Based on the excerpt from this ruling, which principle do you believe the United States Supreme Court considers more important: the need to protect the rights of those in the minority or the need to honor the decisions made by the majority of citizens? How do you think this ruling worked to protect minority populations from the rules and laws created by the majority of Americans? What might have been a consequence for those with minority opinions had the court decided to rule the other way?

This source can help students understand the significance of the United States Supreme Court’s ruling on Reitman v. Mulkey. In order to follow the court’s logic and the arguments presented in the case, students may need to first reread the Equal Protection Clause of the Fourteenth Amendment to the US Constitution. In particular, ask them to pay close attention to how housing discrimination might “abridge the privileges” of American citizens, or deprive them of “life, liberty, or property, without due process of law.” Teachers may also want to examine with their students the way that the rule of the majority can be disregarded if the “immediate objective” and “ultimate effect” of that will abridges the privilege and liberty described in the Fourteenth Amendment. This ruling established housing and home ownership patterns and had long-term implications for national policy. Ask your students to consider this case as an important turning point when considering the question, What are the dangers of majority rule?

No. 483. Argued March 20-21, 1967.-Decided May 29, 1967.
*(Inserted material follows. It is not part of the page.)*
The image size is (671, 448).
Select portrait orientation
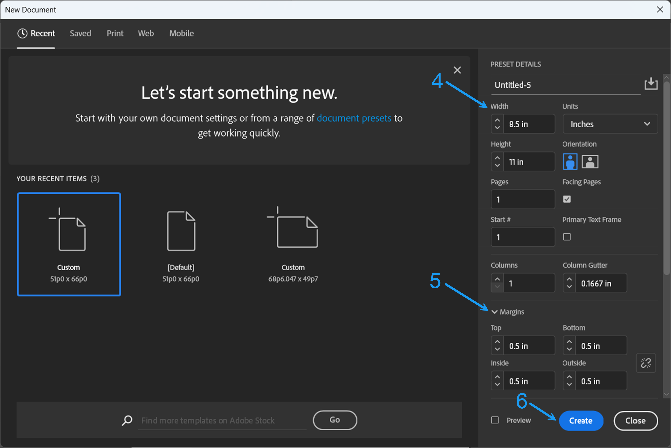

The California Legislature, during the period 1959-1963, enacted several statutes regulating racial discrimination in housing. In 1964, pursuant to an initiative and referendum, Art. I, § 26, was added to the state constitution. It provided in part that neither the State nor any agency thereof "shall deny, limit or abridge, directly or indirectly, the right of any person, who is willing or desires to sell, lease or rent any part or all of his real property, to decline to sell, lease or rent such property to such person or persons as he, in his absolute discretion, chooses." The California Supreme Court held that Art. I, § 26, was designed to overturn state laws that bore on the right of private persons to discriminate, that it invalidly involved the State in racial discrimination in the housing market and that it changed the situation from one in which discriminatory practices were restricted to one where they are "encouraged," within the meaning of this Court's decisions. The court concluded that Art. I, § 26, unconstitutionally involves the State in racial discrimination and is therefore invalid under the Equal Protection Clause of the Fourteenth Amendment. Held: The California Supreme Court believes that Art. I, § 26, which does not merely repeal existing law forbidding private racial discrimination but authorizes racial discrimination in the housing market and establishes the right to discriminate as a basic state policy, will significantly encourage and involve the State in private discriminations. No persuasive considerations indicating that the judgments herein should be overturned have been presented, and they are affirmed. Pp. 373-381.